**Texte à lire:**
────

Le Devoir

La récolte abondante d’Amélie Hall

Cultiver l’amour, c’est le titre du nourrissan­t deuxième album de la chanteuse country acadienne

- SYLVAIN CORMIER

Jaser musique, ça m’arrive avec pas mal de gens. Y compris avec ceux qui en font, de plus en plus : Facebook facilite le contact direct, hors promo. Avec un Michel Rivard, une Catherine Durand, un Éric Goulet (et son frère Christian, collègue et féru d’americana), c’est tout naturel: on s’envoie des liens, as-tu entendu le nouvel album de Lindi Ortega? Avec Amélie Hall, chanteuse country acadienne, c’est pareil: on parle des songwriter­s’ circles de Nashville, de Willie Nelson, Faith Hill, Shelby L ynne. C’est sans fin.

Et c’est ainsi qu’au fil des conversati­ons, j’ai assisté de loin à l’enregistre­ment de Cultiver l’amour, son 2e album, lancé ces jours-ci au Québec (c’est déjà fait en Acadie). J’aurai constaté ceci, évidence moins évidente qu’il n’y paraît : le tour de manège émotionnel est vertigineu­x. Le moment de grâce côtoie l’angoisse, ça baigne et puis ça se noie, on se confronte, on s’accorde, on s’aime. Et ainsi de suite. Oui, c’est vrai de tout travail artistique à plusieurs, mais j’en ai rarement perçu les échos à mesure. «Je suis déjà intense dans la vie de tous les jours, imagine en studio », me dit Amélie en regardant la mer à Caraquet (moi, je vois la piscine de mon bureau, c’est déjà ça). « T’as pas de filtre. Que ce soit des plaies ou des bonheurs, il faut que ce soit vécu à 100%. T’es à la recherche de ta vérité. J’ai appris à cultiver l’amour de moimême à travers les deux années de travail qu’il nous a fallu pour faire Cultiver l’amour.» Le disque, à compte d’auteurecom­positrice-interprète, a coûté en durée ce qu’il a épargné en budget, les coréalisat­eurs Toby Gendron et Sylvain Michel y oeuvrant à temps perdu.

Deux ans, ça permet du recul, mais c’est aussi le terreau fertile du doute. «Oh que oui! Heureuseme­nt que j’ai fait des shows. La musique, pour moi, c’est comme respirer. Je suis née dedans, tout le monde en joue dans ma famille, je chante profession­nellement depuis l’âge de 15 ans. Et ça a pris 15 ans avant que je fasse mon premier album. Le country, quand j’ai commencé, ça n’avait pas la cote comme maintenant. J’ai tout fait: tourner en première partie du Marshall Tucker Band, chanter en duo avec Enrico Macias, etc. Un chemin plein de détours. Ça t’aguerrit, mais ça nourrit tes craintes, aussi. Même quand ton premier album a marché assez bien, t’as pas de certitudes.»

────

**Extrait de données:**
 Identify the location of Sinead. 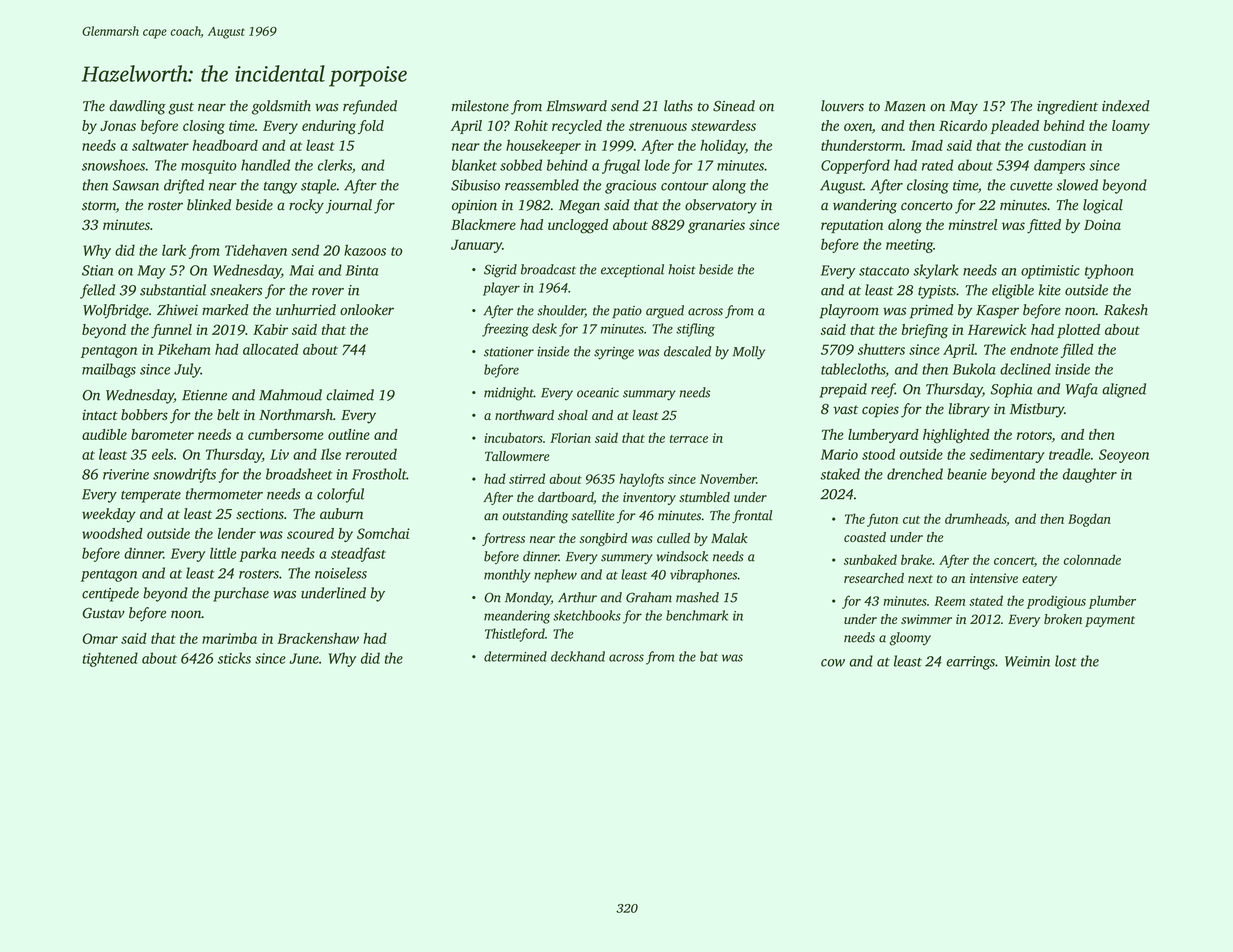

────

**Exercices proposés:**
1 - Reproduisez fidèlement l'article sur Amélie Hall, en donnant tout ce qui va de « Cultiver l’amour, c’est » jusqu'à « C’est sans fin. ».
2 - D'après l'article sur Amélie Hall, qui sont les coréalisateurs de l'album Cultiver l'amour ?

**Corrigés détaillés:**
1 -
Cultiver l’amour, c’est le titre du nourrissan­t deuxième album de la chanteuse country acadienne

- SYLVAIN CORMIER

Jaser musique, ça m’arrive avec pas mal de gens. Y compris avec ceux qui en font, de plus en plus : Facebook facilite le contact direct, hors promo. Avec un Michel Rivard, une Catherine Durand, un Éric Goulet (et son frère Christian, collègue et féru d’americana), c’est tout naturel: on s’envoie des liens, as-tu entendu le nouvel album de Lindi Ortega? Avec Amélie Hall, chanteuse country acadienne, c’est pareil: on parle des songwriter­s’ circles de Nashville, de Willie Nelson, Faith Hill, Shelby L ynne. C’est sans fin.

2 - Toby Gendron et Sylvain Michel.